::: Entries provided
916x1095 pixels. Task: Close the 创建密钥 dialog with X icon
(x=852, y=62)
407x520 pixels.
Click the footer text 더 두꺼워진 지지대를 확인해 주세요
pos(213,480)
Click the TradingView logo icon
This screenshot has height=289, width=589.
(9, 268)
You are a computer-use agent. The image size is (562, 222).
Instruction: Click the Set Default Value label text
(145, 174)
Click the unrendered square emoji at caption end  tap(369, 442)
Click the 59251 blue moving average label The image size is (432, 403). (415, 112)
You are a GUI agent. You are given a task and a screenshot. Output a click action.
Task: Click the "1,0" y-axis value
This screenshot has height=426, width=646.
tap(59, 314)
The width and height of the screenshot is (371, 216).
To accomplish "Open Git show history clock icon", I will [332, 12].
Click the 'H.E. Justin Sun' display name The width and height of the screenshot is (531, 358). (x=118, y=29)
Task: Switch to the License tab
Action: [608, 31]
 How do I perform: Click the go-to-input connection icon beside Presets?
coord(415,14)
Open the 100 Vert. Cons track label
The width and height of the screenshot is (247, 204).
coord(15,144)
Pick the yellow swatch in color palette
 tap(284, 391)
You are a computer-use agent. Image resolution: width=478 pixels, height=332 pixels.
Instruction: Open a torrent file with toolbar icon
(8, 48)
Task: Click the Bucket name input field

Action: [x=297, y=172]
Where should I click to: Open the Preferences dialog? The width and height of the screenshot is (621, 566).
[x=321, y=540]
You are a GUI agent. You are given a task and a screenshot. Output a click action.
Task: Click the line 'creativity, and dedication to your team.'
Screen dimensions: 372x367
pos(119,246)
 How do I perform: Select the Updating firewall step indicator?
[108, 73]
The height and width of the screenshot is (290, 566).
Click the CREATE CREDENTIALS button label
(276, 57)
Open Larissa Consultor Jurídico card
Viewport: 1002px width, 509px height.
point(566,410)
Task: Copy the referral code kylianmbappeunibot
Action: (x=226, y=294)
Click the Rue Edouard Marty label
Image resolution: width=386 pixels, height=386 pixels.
::::::
Work required — Return the full listing exactly as written.

Answer box —
916x1095 pixels. Task: Close the 创建密钥 dialog with X icon
(x=852, y=62)
407x520 pixels.
Click the footer text 더 두꺼워진 지지대를 확인해 주세요
pos(213,480)
Click the TradingView logo icon
This screenshot has height=289, width=589.
(9, 268)
You are a computer-use agent. The image size is (562, 222).
Instruction: Click the Set Default Value label text
(145, 174)
Click the unrendered square emoji at caption end  tap(369, 442)
Click the 59251 blue moving average label The image size is (432, 403). (415, 112)
You are a GUI agent. You are given a task and a screenshot. Output a click action.
Task: Click the "1,0" y-axis value
This screenshot has height=426, width=646.
tap(59, 314)
The width and height of the screenshot is (371, 216).
To accomplish "Open Git show history clock icon", I will [332, 12].
Click the 'H.E. Justin Sun' display name The width and height of the screenshot is (531, 358). (x=118, y=29)
Task: Switch to the License tab
Action: [608, 31]
 How do I perform: Click the go-to-input connection icon beside Presets?
coord(415,14)
Open the 100 Vert. Cons track label
The width and height of the screenshot is (247, 204).
coord(15,144)
Pick the yellow swatch in color palette
 tap(284, 391)
You are a computer-use agent. Image resolution: width=478 pixels, height=332 pixels.
Instruction: Open a torrent file with toolbar icon
(8, 48)
Task: Click the Bucket name input field

Action: [x=297, y=172]
Where should I click to: Open the Preferences dialog? The width and height of the screenshot is (621, 566).
[x=321, y=540]
You are a GUI agent. You are given a task and a screenshot. Output a click action.
Task: Click the line 'creativity, and dedication to your team.'
Screen dimensions: 372x367
pos(119,246)
 How do I perform: Select the Updating firewall step indicator?
[108, 73]
The height and width of the screenshot is (290, 566).
Click the CREATE CREDENTIALS button label
(276, 57)
Open Larissa Consultor Jurídico card
Viewport: 1002px width, 509px height.
point(566,410)
Task: Copy the referral code kylianmbappeunibot
Action: (x=226, y=294)
Click the Rue Edouard Marty label
Image resolution: width=386 pixels, height=386 pixels.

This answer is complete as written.